QUESTIONS |
**a.** In the post about the MRI results, what did the writer put on before the appointment?
**b.** In the post about the MRI results, explain why the writer feared a normal result even more than hearing that lesions were found.
**c.** Pick up the post about the MRI results after its final sentence and carry it forward.

EXERCISE TEXT Block Start

Thank you all for your wonderful support, encouraging words and advice. I met with my neurologist this morning. I was scared, but prepared to hear that they found lesions. On the other hand, I was even more terrified of them telling me my results were normal, which in my mind would be worse because that would mean I went through all of this for nothing. Thousands of dollars down the drain because I'm a hypochondriac, I put waterproof mascara on because I knew no matter what they told me I was going to bawl. I entered the office highly expecting to hear that there were lesions on my mri because of the symptoms I had yesterday, and the reality of what I could be facing started to hit me. When the nurse took my blood pressure she asked if I was nervous because it was high. I was beyond nervous, my heart was pounding, because I knew no matter what they told me it was not going to be good news.
The doctor came in. He hadn't received the mri report yet because it had not been transcribed, so he dialed up an automated system and together we listened to the radiologist's report. Through all the medical jargon I caught the word I most dreaded - normal. Normal this, normal that, normal, normal, normal. I sat there stunned, I could barely talk. The doctor said, "well, at least you don't have ms." He looked at me and saw my grieved expression and said, "That's good!" And something hit me...that was good! I asked him if it was normal for stress to cause my symptoms, specifically the strong electric jolt in my hands, and he said that nothing I was experiencing is normal, but yes, stress could cause that. Amazingly, I wasn't upset, I didn't cry, I didn't get angry. I felt something I didn't expect to feel...relief. Because my symptoms seemed to me to point so clearly to ms, what that would mean had really taken hold of me this morning. So, when I got the word that there were no lesions, I could feel what I needed to finally feel.

EXERCISE TEXT Block End
DATA TO EXAMINE Block Start

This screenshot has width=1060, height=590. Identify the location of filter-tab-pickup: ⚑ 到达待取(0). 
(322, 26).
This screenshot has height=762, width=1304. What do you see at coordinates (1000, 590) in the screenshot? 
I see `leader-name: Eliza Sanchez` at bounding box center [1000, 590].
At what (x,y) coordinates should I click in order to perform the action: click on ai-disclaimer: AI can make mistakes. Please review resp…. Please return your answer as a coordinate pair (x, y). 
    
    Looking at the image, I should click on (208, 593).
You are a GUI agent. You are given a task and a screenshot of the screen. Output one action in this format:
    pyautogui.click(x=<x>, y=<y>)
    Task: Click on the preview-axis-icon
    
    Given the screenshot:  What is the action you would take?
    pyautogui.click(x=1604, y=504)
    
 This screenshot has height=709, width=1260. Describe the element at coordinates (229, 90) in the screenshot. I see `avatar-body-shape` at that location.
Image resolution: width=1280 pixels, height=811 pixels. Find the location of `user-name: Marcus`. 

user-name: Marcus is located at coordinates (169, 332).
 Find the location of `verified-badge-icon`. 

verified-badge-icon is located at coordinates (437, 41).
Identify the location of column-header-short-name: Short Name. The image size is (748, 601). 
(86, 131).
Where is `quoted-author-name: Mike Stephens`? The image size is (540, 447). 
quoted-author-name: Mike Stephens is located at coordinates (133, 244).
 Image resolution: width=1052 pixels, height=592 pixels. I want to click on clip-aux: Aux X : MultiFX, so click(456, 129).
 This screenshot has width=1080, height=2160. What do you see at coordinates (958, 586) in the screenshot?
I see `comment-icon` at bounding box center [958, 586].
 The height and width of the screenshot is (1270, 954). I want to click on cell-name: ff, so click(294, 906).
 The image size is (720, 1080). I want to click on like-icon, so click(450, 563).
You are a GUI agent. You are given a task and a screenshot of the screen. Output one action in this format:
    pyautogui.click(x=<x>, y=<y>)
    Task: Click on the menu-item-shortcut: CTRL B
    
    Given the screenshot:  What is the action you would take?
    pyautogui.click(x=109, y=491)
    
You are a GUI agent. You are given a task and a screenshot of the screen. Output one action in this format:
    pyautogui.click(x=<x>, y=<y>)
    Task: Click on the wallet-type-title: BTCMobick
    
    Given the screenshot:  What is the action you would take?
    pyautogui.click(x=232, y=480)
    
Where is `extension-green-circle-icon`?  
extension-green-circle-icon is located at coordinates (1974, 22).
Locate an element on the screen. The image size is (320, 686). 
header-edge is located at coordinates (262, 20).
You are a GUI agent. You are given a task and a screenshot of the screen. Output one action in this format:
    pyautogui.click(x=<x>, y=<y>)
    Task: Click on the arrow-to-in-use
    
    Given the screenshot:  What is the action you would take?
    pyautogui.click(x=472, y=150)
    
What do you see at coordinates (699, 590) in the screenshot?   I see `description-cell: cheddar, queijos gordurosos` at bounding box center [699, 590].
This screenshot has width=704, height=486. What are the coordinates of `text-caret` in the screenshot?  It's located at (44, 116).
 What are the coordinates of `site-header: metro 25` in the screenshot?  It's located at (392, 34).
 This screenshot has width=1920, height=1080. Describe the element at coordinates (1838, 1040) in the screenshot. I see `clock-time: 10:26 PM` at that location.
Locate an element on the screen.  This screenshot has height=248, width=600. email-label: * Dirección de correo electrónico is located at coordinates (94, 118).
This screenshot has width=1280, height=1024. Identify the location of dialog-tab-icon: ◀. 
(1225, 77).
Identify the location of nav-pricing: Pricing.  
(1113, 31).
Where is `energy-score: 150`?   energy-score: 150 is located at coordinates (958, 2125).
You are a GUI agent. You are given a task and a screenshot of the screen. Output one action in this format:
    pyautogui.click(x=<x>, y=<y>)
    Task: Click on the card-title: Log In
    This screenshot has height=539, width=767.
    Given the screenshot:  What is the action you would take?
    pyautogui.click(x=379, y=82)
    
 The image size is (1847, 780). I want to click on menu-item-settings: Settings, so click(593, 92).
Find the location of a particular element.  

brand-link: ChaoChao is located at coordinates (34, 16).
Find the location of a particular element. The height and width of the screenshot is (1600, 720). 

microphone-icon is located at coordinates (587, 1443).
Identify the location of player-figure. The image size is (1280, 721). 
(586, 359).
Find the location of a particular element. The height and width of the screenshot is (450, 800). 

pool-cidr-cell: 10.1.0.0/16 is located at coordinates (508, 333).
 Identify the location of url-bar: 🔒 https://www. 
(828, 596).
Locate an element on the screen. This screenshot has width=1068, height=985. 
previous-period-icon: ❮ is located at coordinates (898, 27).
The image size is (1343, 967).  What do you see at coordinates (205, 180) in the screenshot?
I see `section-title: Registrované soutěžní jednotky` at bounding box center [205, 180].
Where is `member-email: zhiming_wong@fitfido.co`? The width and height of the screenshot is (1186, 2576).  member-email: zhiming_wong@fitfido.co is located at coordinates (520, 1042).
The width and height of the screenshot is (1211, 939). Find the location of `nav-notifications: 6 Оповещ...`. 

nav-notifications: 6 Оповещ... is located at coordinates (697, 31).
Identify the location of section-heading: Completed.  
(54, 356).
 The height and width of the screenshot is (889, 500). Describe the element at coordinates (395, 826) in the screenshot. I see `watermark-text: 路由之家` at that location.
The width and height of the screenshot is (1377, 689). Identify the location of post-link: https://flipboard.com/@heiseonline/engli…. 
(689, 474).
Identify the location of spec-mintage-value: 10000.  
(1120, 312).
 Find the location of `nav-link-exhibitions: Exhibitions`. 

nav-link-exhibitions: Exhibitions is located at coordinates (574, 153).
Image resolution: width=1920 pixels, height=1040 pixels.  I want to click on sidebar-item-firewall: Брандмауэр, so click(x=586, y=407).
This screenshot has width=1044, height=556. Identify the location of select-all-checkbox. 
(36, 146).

DATA TO EXAMINE Block End

ANSWERS BY ITEM |
**a.** Waterproof mascara.

**b.** A normal result would have meant the writer went through everything for nothing. It would also have meant thousands of dollars wasted because of being a hypochondriac.

**c.**
I do know that many times test results are wrong, and that there can be a real physical cause that is missed by testing, so I am in no way telling anyone in limbo that they don't truly have something going on. For me, it was a real physical thing, but my physical symptoms have all been caused by stress. Finding out nothing this time has freed me from thoughts that maybe I had ms. And that was what I needed. I had refused their diagnosis of anxiety because I couldn't see anything in my life that was causing the anxiety. However, most of this started a couple months ago when I went to the doctor to refill a prescription and she decided to do ct scans of my lymph nodes. So then it got my mind going, and I've come to the conclusion that the testing itself may have been the cause of a lot of my symptoms, because I definitely had anxiety when waiting for test results.
So, I am now planning on moving on. I am going to do what my doctors told me to do. My neurologist was so kind this morning. He really cared and did not act like I was wasting his time at all. And he spent time asking me questions and explaining things to me in a way that reassured me. If he had handled things differently I don't know that I would have been able to hold it together.
I may have to avoid this forum for awhile so that I don't get myself worked up again, but I will still occasionally check in because I really appreciate what this forum has done for me. It gave me, a limbo-lander, a safe and accepting place to address my concerns. I appreciate you all so much, and my wish for all of you limbo-landers is that you get the answers you so need and deserve.